Stored items

## BEGIN

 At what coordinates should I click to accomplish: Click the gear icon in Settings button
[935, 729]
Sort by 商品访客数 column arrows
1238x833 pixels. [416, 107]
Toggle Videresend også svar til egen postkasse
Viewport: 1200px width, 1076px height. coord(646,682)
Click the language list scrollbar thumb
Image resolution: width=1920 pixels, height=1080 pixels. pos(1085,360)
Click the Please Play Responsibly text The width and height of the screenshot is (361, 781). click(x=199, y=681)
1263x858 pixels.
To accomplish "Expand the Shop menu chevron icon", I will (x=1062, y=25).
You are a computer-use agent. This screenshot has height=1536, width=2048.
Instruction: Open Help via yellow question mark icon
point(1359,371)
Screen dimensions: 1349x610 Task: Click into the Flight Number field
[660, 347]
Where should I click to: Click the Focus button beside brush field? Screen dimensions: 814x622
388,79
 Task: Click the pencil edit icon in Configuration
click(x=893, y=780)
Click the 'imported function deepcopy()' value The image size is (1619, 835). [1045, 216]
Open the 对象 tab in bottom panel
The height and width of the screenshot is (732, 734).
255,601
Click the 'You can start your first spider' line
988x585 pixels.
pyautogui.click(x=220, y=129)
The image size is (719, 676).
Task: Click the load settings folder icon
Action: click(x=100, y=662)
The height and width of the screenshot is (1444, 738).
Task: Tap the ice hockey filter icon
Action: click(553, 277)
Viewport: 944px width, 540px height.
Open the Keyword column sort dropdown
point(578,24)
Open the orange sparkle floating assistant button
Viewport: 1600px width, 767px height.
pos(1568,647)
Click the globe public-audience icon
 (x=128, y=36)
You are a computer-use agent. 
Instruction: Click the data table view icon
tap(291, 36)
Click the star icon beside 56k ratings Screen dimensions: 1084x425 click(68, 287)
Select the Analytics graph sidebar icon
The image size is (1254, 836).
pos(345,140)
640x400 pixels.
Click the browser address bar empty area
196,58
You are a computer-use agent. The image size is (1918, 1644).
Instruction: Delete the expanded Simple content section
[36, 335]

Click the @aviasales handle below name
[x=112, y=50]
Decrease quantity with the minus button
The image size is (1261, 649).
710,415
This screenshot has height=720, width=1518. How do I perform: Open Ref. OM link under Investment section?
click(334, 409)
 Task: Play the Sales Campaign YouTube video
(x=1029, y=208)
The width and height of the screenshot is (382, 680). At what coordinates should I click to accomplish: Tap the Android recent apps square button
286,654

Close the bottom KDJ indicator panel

## END

Locate every line in the material above that contains the string "dimensions" and copy each one.

Screen dimensions: 1349x610 Task: Click into the Flight Number field
Where should I click to: Click the Focus button beside brush field? Screen dimensions: 814x622
Click the star icon beside 56k ratings Screen dimensions: 1084x425 click(68, 287)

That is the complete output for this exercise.